** Start of TEXT EXTRACT **

A Real Use Case for Blockchains: A Global Data Commons

This week I am continuing our series of excerpts from our Convergence Ecosystem vision paper, which can be read here. The previous instalments can be found here:

Today, I want to talk about a use case that only blockchain technology can deliver. They are few and far between and usually revolve around applications that demand censorship-resistance. Indeed, a public data commons demands just that.

The Convergence Ecosystem will lead to a global data commons. It’s not inevitable, but blockchains and distributed ledgers are disruptive technologies that change the structure of the data value chain. Yes, I know that word is overused, but in this case it is true. The point of value capture in the value chain will change. Instead of web companies capturing value and profit by controlling data, data could be stored on decentralised data file systems and blockchains making it accessible to all, not just a select few platforms that collected it.

In the Convergence Ecosystem, a few different technologies are all interconnected forming an authentication, validation and security layer: blockchains and distributed ledgers, decentralised consensus protocols, self-sovereign identity & reputation, and decentralised storage and data integrity. We believe the development in these four areas are contributing to the development of a data commons. These decentralised technologies are critical to the creation of a true global public utility. A public utility must be citizen owned and not be able to controlled by a single entity either Government or corporation. The transparency, usage provenance, tamper-evidence and censorship resistance features of blockchain technology are perfect for a global public utility.

Public blockchains are the ideal foundation for a data commons

Public blockchains are in many ways worse than existing databases. They are slower, have less storage, use more energy, and are less private. Sure, sharding, proof-of-stake or other proof-of-x, and privacy-protecting tools like multi-party computation and zk-snarks are attempting to address some of these issues. But the key thing to remember is that the original Bitcoin blockchain was designed specifically as a peer-to-peer digital cash systems; it is perfectly designed for that use case. The design choices were made to improve one feature: censorship resistance. Public blockchains aren’t owned or managed by one Government or company that can choose who views or uses it. This is what crypto people mean when they say blockchains cut out the middleman (although the so-called middleman will almost certainly integrate at another point in the value chain so it’s more appropriate to say blockchains will change where the middlemen make their money). Governments have traditionally had the ability to censor information and communication; but today Silicon Valley tech monopolies do on a global scale. Twitter, Facebook and Google have all come under fire recently because of their decisions to limit freedom of speech. If you control a network you pick and choose who uses it. This is too much power for a single entity.

We now have the tools to ensure no single entity controls data. With all communications, money, and health becoming digital; data infrastructure will be too valuable to be controlled by one nation or company. In fact, for individuals and society more broadly, global data infrastructure, just like the Internet, should be a public good. Never has so much data been available for collection and analysis. And everyone wants it. As sensors are embedded in everyday objects, and we move to a world of ubiquitous computing, everybody is fighting for who ‘owns’ the data. This is yesterday’s war. Public blockchains offer an open-source, decentralised, shared database that anyone can view and interact with based on programmable rules.

** End of TEXT EXTRACT **

● WHAT IS EXPECTED
Copy the data commons article starting at "Today, I want" and ending at "that collected it.", changing "value chain" to "supply chain" throughout. Work only from the text above.

** Start of STORED DATA **

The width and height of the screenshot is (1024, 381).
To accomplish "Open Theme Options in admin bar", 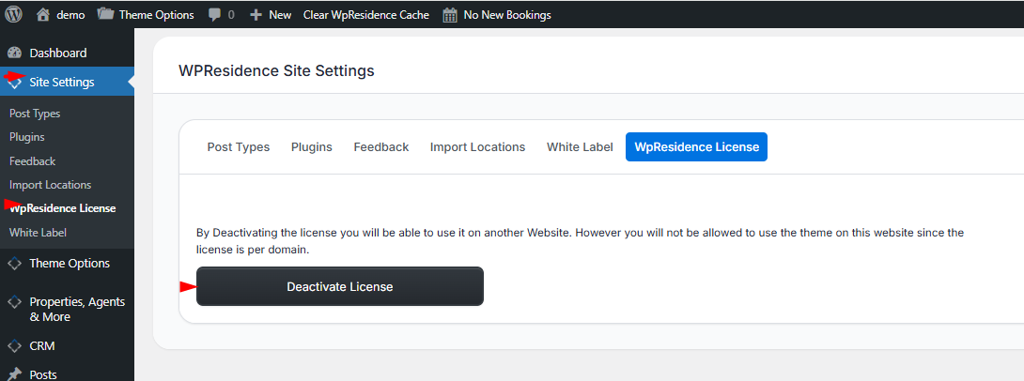I will click(x=146, y=15).
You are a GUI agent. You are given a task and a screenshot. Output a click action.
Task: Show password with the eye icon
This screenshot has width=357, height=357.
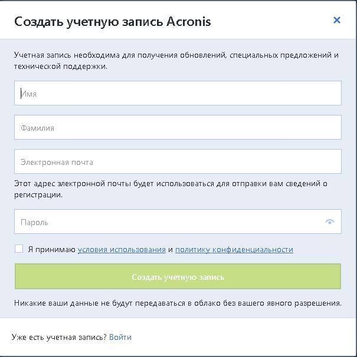pos(330,222)
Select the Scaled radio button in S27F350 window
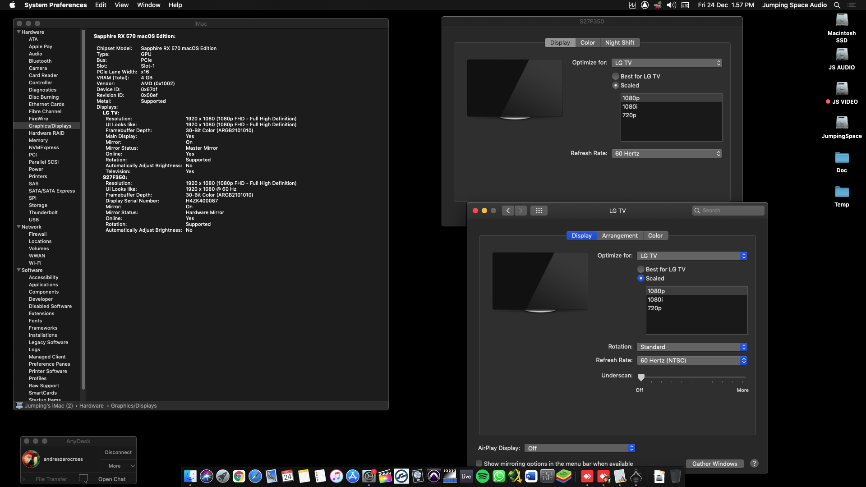 pos(615,85)
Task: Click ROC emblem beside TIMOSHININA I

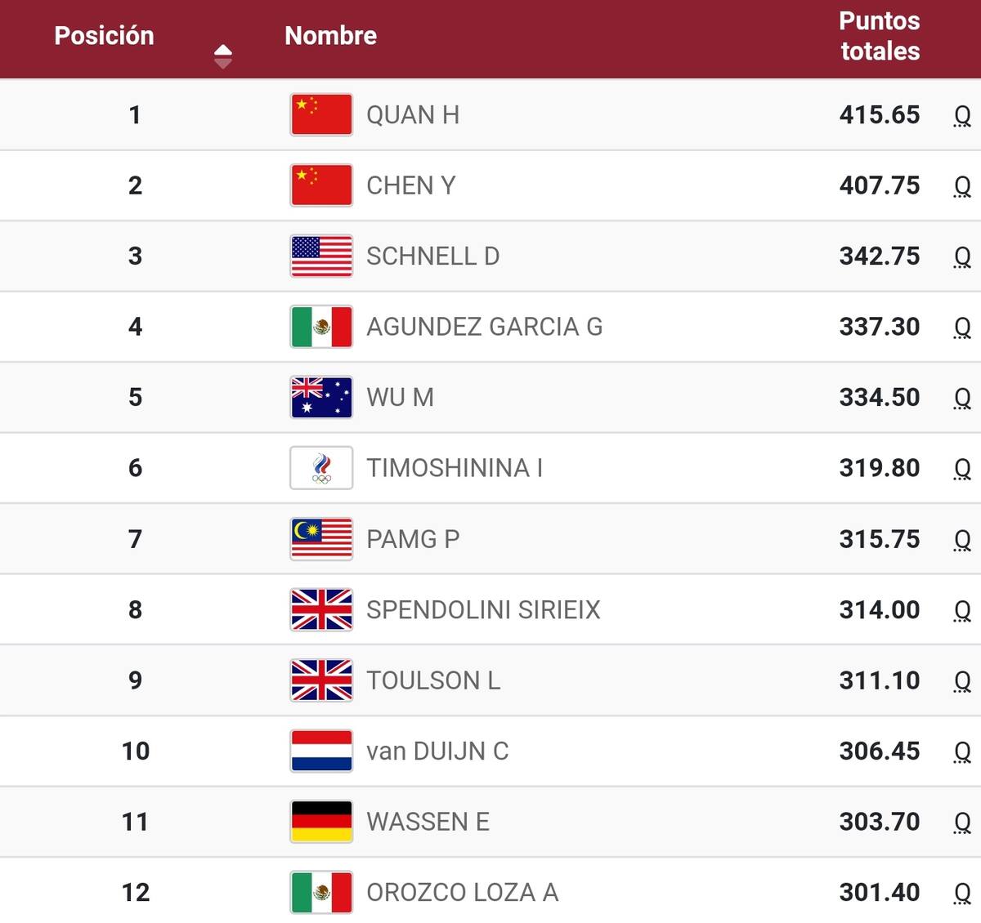Action: [321, 468]
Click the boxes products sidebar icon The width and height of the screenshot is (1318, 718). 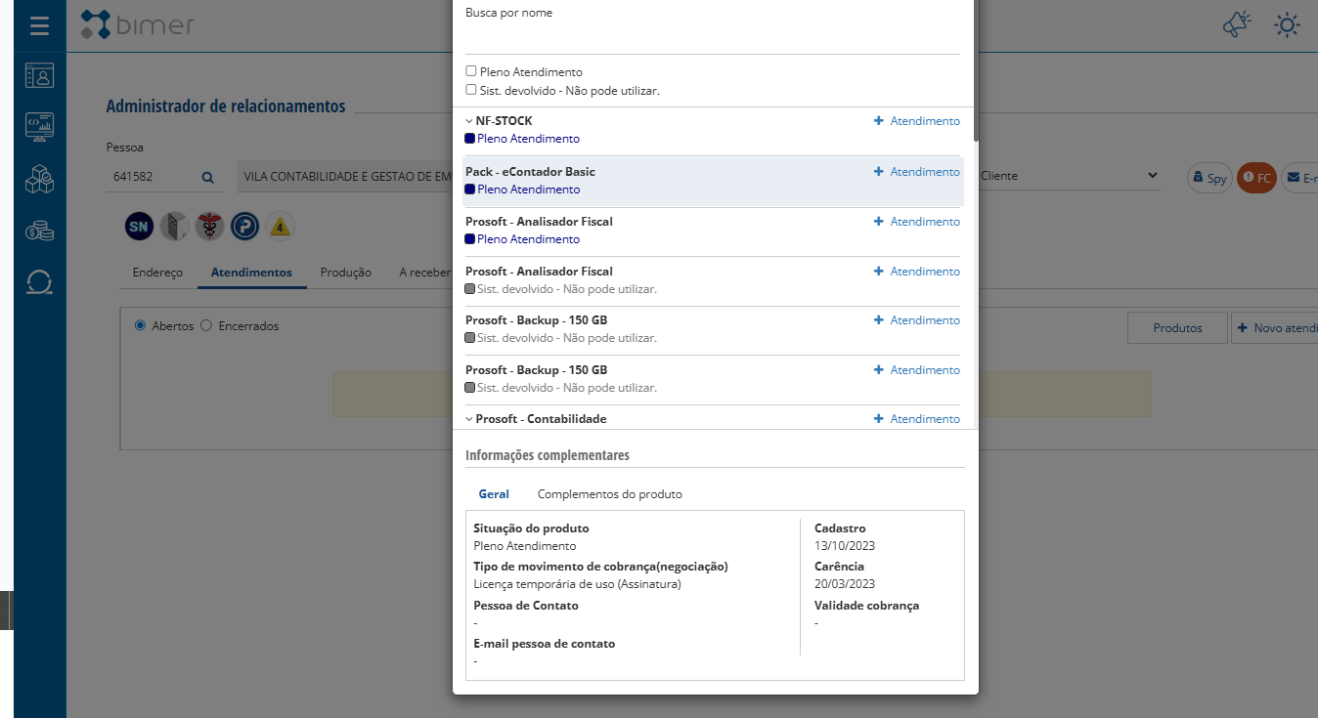point(39,179)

** End of STORED DATA **

● IN RESPONSE
Today, I want to talk about a use case that only blockchain technology can deliver. They are few and far between and usually revolve around applications that demand censorship-resistance. Indeed, a public data commons demands just that.

The Convergence Ecosystem will lead to a global data commons. It’s not inevitable, but blockchains and distributed ledgers are disruptive technologies that change the structure of the data supply chain. Yes, I know that word is overused, but in this case it is true. The point of value capture in the supply chain will change. Instead of web companies capturing value and profit by controlling data, data could be stored on decentralised data file systems and blockchains making it accessible to all, not just a select few platforms that collected it.